### DATA TO EXAMINE
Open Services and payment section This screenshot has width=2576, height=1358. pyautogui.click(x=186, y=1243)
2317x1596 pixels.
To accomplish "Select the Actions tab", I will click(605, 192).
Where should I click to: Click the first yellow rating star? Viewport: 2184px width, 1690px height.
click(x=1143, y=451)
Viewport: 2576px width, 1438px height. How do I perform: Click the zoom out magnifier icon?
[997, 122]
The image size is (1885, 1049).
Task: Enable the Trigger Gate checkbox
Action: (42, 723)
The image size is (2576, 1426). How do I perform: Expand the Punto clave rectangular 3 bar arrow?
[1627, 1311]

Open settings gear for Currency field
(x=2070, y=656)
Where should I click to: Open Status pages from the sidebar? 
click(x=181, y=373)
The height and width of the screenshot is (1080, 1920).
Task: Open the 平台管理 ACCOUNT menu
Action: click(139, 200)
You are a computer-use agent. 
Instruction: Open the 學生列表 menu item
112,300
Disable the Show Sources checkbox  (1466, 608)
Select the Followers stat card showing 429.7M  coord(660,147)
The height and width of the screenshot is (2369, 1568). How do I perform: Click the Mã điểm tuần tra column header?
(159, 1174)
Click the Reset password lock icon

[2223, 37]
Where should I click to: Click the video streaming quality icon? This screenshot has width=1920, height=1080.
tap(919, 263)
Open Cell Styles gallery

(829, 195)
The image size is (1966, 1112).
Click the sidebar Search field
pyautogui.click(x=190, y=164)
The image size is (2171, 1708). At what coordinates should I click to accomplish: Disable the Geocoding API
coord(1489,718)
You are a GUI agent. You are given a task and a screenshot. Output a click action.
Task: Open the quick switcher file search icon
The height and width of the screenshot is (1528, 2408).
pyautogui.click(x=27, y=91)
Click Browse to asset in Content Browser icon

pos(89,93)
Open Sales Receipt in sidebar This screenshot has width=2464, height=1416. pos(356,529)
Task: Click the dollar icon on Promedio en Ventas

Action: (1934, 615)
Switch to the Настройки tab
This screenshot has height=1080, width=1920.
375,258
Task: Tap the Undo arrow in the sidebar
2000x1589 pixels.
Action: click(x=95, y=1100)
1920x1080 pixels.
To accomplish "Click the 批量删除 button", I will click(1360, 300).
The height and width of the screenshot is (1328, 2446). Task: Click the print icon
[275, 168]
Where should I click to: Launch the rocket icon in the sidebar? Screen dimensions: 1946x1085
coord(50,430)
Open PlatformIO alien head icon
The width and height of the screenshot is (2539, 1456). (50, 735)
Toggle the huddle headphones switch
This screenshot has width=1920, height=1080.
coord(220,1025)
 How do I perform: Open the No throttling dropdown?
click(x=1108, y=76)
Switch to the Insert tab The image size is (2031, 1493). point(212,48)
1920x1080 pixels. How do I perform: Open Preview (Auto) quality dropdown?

### ASSIGNMENT
Send back all of the material exactly as given.

### ANSWER BOX
Open Services and payment section This screenshot has width=2576, height=1358. pyautogui.click(x=186, y=1243)
2317x1596 pixels.
To accomplish "Select the Actions tab", I will click(605, 192).
Where should I click to: Click the first yellow rating star? Viewport: 2184px width, 1690px height.
click(x=1143, y=451)
Viewport: 2576px width, 1438px height. How do I perform: Click the zoom out magnifier icon?
[997, 122]
The image size is (1885, 1049).
Task: Enable the Trigger Gate checkbox
Action: (42, 723)
The image size is (2576, 1426). How do I perform: Expand the Punto clave rectangular 3 bar arrow?
[1627, 1311]

Open settings gear for Currency field
(x=2070, y=656)
Where should I click to: Open Status pages from the sidebar? 
click(x=181, y=373)
The height and width of the screenshot is (1080, 1920).
Task: Open the 平台管理 ACCOUNT menu
Action: click(139, 200)
You are a computer-use agent. 
Instruction: Open the 學生列表 menu item
112,300
Disable the Show Sources checkbox  (1466, 608)
Select the Followers stat card showing 429.7M  coord(660,147)
The height and width of the screenshot is (2369, 1568). How do I perform: Click the Mã điểm tuần tra column header?
(159, 1174)
Click the Reset password lock icon

[2223, 37]
Where should I click to: Click the video streaming quality icon? This screenshot has width=1920, height=1080.
tap(919, 263)
Open Cell Styles gallery

(829, 195)
The image size is (1966, 1112).
Click the sidebar Search field
pyautogui.click(x=190, y=164)
The image size is (2171, 1708). At what coordinates should I click to accomplish: Disable the Geocoding API
coord(1489,718)
You are a GUI agent. You are given a task and a screenshot. Output a click action.
Task: Open the quick switcher file search icon
The height and width of the screenshot is (1528, 2408).
pyautogui.click(x=27, y=91)
Click Browse to asset in Content Browser icon

pos(89,93)
Open Sales Receipt in sidebar This screenshot has width=2464, height=1416. pos(356,529)
Task: Click the dollar icon on Promedio en Ventas

Action: (1934, 615)
Switch to the Настройки tab
This screenshot has height=1080, width=1920.
375,258
Task: Tap the Undo arrow in the sidebar
2000x1589 pixels.
Action: click(x=95, y=1100)
1920x1080 pixels.
To accomplish "Click the 批量删除 button", I will click(1360, 300).
The height and width of the screenshot is (1328, 2446). Task: Click the print icon
[275, 168]
Where should I click to: Launch the rocket icon in the sidebar? Screen dimensions: 1946x1085
coord(50,430)
Open PlatformIO alien head icon
The width and height of the screenshot is (2539, 1456). (50, 735)
Toggle the huddle headphones switch
This screenshot has width=1920, height=1080.
coord(220,1025)
 How do I perform: Open the No throttling dropdown?
click(x=1108, y=76)
Switch to the Insert tab The image size is (2031, 1493). point(212,48)
1920x1080 pixels. How do I perform: Open Preview (Auto) quality dropdown?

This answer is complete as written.